Silencio. Teresa deposita las manos sobre sus rodillas. Silencio. No se oye ni el ruido de
los cabros chicos de arriba, corriendo y gritando como energúmenos por el pasillo, ni las
bocinas de los autos en la calle, ni el televisor del vecino encendido en la teleserie de las
ocho. Nada. Sólo silencio. Silencio en estado puro. Si-len-cio. Camino tranquilo hasta mi
pieza. Respiro profundo, disfruto el sonido tan leve de mi propia respiración, de mis
pasos silenciosos rumbo a la puerta del dormitorio. Si la dignidad todavía suena, creo que
debe escucharse así.
Mi zapato vuela por los aires. Surca la atmósfera densa de este departamento. Cruza el
pasillo, se encuentra con la pared, se estrella con fuerza, cae inconsciente al piso y yo
grito. Grito tan fuerte como puedo porque de verdad, Teresa, te lo juro, conejita, ya no sé
qué cresta hacer.
La suela de mi zapato queda estampada en el muro. Es una huella perfecta, clara, nítida,
parece el sello postal de una carta de recomendaciones que no tengo. Teresa y yo
miramos mi huella en silencio. De reojo, intuyo su dedo índice ubicándose en el teclado,
haciendo sonar la primera nota de la melodía.
-Es una canción vieja- dice por fin-. Me la cantaba mi abuela antes de dormir.
Un azulejo. Otro. Otro más. El baño blanco de mi antigua casa. Las baldosas, la tina de
bronce con patas de león, el espejo trizado. Mis rodillas sangrando por algún golpe y mi
madre con un algodón empapado en yodo en la mano, cantándome esta misma canción.

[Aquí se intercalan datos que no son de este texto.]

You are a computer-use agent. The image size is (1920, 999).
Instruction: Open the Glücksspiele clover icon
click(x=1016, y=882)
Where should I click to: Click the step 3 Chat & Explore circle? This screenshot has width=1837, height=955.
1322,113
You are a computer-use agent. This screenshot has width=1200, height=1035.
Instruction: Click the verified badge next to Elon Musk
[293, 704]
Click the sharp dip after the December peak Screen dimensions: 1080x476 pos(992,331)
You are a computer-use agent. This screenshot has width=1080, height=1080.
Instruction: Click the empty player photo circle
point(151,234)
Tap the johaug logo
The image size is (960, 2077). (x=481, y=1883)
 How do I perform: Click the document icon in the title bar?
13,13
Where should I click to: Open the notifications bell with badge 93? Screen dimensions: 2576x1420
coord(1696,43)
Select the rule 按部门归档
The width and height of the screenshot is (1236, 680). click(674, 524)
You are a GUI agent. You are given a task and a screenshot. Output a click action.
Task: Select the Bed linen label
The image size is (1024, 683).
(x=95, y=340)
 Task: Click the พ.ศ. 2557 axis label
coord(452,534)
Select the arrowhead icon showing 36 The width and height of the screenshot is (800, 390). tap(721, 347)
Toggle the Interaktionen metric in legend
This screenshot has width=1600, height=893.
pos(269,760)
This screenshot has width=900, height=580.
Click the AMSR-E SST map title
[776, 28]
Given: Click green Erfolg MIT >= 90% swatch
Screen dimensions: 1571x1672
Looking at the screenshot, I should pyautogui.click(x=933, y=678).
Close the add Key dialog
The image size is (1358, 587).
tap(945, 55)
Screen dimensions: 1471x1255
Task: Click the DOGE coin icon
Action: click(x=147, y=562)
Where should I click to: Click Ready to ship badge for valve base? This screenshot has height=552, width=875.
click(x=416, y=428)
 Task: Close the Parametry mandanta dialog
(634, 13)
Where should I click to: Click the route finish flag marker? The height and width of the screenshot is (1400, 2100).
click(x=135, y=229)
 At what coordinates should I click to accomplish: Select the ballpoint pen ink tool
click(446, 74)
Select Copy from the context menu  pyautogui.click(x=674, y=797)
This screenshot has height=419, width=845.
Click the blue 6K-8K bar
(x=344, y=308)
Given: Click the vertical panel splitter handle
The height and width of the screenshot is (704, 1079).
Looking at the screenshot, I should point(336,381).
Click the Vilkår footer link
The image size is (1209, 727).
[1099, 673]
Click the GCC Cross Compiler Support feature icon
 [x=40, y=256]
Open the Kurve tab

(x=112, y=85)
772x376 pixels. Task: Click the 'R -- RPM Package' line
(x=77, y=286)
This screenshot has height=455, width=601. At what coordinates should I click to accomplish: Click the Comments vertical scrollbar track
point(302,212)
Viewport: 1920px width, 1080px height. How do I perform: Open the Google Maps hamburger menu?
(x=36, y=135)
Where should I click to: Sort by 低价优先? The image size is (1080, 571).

Pasé muchos años con las rodillas rotas. ¿Cómo pude olvidarme de esa canción? Teresa
sigue con la segunda nota y hasta creo que puedo recordar la letra. Decía algo así como
que no había por qué llorar, por qué estar tristes. No era una canción muy feliz, pero mi
madre la hacía parecer así.
- Estoy embarazada.
Un sobre color blanco algodón, color blanco azulejo, arriba del lomo de nuestro piano.
Veo el baño reluciente de mi casa vieja. Impecable, salvo por las gotas de sangre que han
caído al suelo. Veo a mi madre entrando con la botella de yodo y con un puñado de
algodón en su mano derecha. El yodo arde y yo me quejo porque preferiría que las cosas
no fueran así. No me gusta nada pasarme en el suelo, no me gusta nada romperme las
rodillas. No estoy preparado para esto, soy muy chico para afrontar esta mota enorme de
algodón llena de yodo. Y perdona que llore, mamá, pero es que aunque sé que esto duele,
todavía no me acostumbro, siempre me toma por sorpresa y se me doblan las rodillas
heridas.
Teresa pregunta, y yo siento las piernas endebles, a punto de doblarse. El yodo viene y yo
voy a llorar, pero mi madre lo sabe y por eso me canta.
La voz de Teresa como una nota aguda a punto de quebrarse, equilibrándose en el límite,
a riesgo de desafinar.
-Julio…
-Por favor.
Teresa pulsa con cuidado las teclas del piano. La melodía resucita entre sus dedos y
entonces yo puedo tomar el teléfono. Cable a tierra, última conexión entre este limbo y el
mundo real. Es una suerte que todavía tenga tono. No todo está perdido, el teléfono aún
funciona en este departamento.
Max no pregunta nada. No quiere saber para qué los quiero, ni por qué se los pido. Me
ofrece todos sus zapatos, que no son muchos, las hawaianas con las que se levanta y
hasta las alpargatas que tiene puestas. Max me dice que cuando quiera vaya a buscarlos
y que, si tengo tiempo y ganas, podemos sentarnos y conversar un rato como hacíamos
antes.
La huella de mi zapato roto impresa en la pared. La espalda de Teresa cubierta por esa
bata apolillada. No hay por qué estar tristes, escucho una voz desde aquel baño viejo. Sin
soltar el teléfono beso la nuca de mi mujer con las rodillas muy firmes, una costra gruesa
que ya no sangra, ni deja ver la herida.